The selection of healthy subjects with lower liver fat percentage, together with their observation of a fasting period of at least 8 hours, has allowed us to obtain data that is as faithful to reality as possible, thereby overcoming the intersubjective variability in the inherent liver attenuation, that turns out to be the main limitation and the dominant source of uncertainty of measurement of hepatic iron.

Moreover, we used the same iron-specific algorithm used by Fischer et al in a phantom study on iron-specific algorithm-based VIC images obtained with dual-energy analysis by using mixed veal liver with iron at titrated iron concentrations.

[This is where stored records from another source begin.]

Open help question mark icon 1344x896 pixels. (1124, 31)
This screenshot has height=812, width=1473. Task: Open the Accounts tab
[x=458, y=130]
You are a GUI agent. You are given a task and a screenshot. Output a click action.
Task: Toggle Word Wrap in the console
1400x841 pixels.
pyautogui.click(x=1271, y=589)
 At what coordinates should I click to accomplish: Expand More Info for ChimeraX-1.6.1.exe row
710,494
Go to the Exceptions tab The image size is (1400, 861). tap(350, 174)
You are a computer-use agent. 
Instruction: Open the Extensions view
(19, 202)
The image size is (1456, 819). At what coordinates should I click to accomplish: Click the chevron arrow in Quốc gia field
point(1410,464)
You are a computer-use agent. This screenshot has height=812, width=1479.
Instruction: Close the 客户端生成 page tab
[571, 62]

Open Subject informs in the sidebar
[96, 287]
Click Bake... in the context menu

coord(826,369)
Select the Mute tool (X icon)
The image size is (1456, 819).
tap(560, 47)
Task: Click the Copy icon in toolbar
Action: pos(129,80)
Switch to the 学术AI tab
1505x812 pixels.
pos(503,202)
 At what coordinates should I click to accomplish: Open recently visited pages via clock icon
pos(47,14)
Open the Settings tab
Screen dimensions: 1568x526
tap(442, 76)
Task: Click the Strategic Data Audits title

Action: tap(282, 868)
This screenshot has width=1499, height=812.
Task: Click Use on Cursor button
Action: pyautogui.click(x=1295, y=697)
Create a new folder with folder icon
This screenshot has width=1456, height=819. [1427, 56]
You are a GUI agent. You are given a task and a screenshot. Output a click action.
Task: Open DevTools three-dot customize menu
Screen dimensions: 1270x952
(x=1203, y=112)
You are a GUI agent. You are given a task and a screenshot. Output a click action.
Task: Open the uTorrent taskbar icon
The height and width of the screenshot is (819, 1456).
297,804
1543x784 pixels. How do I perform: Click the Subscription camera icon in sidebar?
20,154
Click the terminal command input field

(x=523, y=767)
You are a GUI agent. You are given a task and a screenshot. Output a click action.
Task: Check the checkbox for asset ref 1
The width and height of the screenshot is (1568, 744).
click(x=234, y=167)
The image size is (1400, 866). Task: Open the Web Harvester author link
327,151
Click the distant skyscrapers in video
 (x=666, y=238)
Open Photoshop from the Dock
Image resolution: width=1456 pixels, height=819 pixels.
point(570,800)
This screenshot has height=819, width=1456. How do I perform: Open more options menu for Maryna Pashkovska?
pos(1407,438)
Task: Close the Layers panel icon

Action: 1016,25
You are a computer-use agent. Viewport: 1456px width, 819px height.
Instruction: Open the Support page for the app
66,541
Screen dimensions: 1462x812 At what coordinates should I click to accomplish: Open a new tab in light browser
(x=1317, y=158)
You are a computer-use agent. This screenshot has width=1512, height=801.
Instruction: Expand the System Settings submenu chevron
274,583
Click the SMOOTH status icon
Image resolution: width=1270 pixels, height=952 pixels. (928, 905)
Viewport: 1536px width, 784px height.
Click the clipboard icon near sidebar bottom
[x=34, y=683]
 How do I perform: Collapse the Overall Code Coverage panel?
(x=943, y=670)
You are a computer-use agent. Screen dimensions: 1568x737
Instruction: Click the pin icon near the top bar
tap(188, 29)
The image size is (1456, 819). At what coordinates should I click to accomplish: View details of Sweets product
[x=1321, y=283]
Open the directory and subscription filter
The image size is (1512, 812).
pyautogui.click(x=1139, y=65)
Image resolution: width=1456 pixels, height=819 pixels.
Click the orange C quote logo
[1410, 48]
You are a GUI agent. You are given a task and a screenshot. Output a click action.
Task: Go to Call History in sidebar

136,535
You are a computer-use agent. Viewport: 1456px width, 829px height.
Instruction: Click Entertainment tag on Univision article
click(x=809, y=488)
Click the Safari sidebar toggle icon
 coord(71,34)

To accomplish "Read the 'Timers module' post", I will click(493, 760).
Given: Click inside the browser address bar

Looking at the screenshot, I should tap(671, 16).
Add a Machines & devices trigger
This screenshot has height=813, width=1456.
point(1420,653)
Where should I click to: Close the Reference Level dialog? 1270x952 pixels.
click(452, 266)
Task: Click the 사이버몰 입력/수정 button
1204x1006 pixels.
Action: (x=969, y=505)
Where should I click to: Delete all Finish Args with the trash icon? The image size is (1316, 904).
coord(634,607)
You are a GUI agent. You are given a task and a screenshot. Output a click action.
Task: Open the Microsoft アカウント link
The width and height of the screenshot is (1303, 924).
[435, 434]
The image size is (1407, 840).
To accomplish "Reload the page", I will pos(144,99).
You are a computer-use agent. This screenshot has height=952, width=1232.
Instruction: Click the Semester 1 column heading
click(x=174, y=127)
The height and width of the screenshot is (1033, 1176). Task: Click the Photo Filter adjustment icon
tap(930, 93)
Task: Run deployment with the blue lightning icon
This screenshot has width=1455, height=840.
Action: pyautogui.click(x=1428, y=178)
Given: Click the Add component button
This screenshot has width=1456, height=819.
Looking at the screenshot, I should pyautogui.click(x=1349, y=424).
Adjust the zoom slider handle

It should be noted that fat could be a confounding factor in the estimation of hepatic iron. However, as shown in an ex-vivo phantom study, iron-specific algorithm-based VIC imaging could eliminate the fat confounding effect. Moreover, a recent animal study showed that coexisting hepatic iron and fat could be separated with dual-energy CT using the iron-specific 3-material decomposition algorithm. Despite these early results, fat confounding effect should be further studied in patients with iron overload. Since we did not examine patients with coexisting iron and fat, we could not assess iron estimation in the presence of fat. However, it could be interesting to quantify the percentage of liver fat, since the ability of DECT to quantify fat within the abdomen is also of great interest.

To our knowledge, this is the first study on DECT aiming at evaluating hepatic VIC at post-contrast agent injection and comparing these values with hepatic VIC values at baseline.

Although the novelty of the used approach, this study suffers from some limitations. First, the patient population was very small. However, this study must be considered as a preliminary study aiming to offer a new possibility of getting valuable information on hepatic iron content. Second, since iron enhancement is similar to iodine enhancement at contrast material–enhanced CT, it is true to say that hepatic VICs could reflect changes in liver iron concentration. However, it should be considered that our measurements could be affected by the influence of iodine enhancement. Therefore, future studies investigating the possibility to extract hepatic iron without iodine influence are required. It could be also interesting to investigate the possibility to extract VIC from VNC reconstruction. It could have a significant impact on clinical practice mainly due to the lower radiation dose characterizing VNC by obviating need for true non contrast images. Then, iron quantification was not performed in the whole liver, but at 3 levels, assuming the hepatic hilum as initial reference, and then moving 4 cm cranially and 4 cm caudally. Although a complete volumetric coverage of the liver would provide a global assessment of VIC values, our segmentation approach was considered to be appropriate since it involves the ROI placement on nonconsecutive slice locations, the exclusion of blood vessels and the coverage of both right and left lobe considering the largest possible freehand ROIs. Finally, we did not have a histologic reference for our data, and this did not allow us to perform a correlation analysis between VIC and LIC, as done by Luo et al and Xie et al.

In conclusion, our preliminary study showed that the extraction of the VIC in healthy subjects was significantly influenced by the DECT time point chosen for the extrapolation of the VIC values. Although further studies are required to confirm our preliminary findings, our study provides new insights concerning the role of DECT technique and its utility for hepatic iron quantification.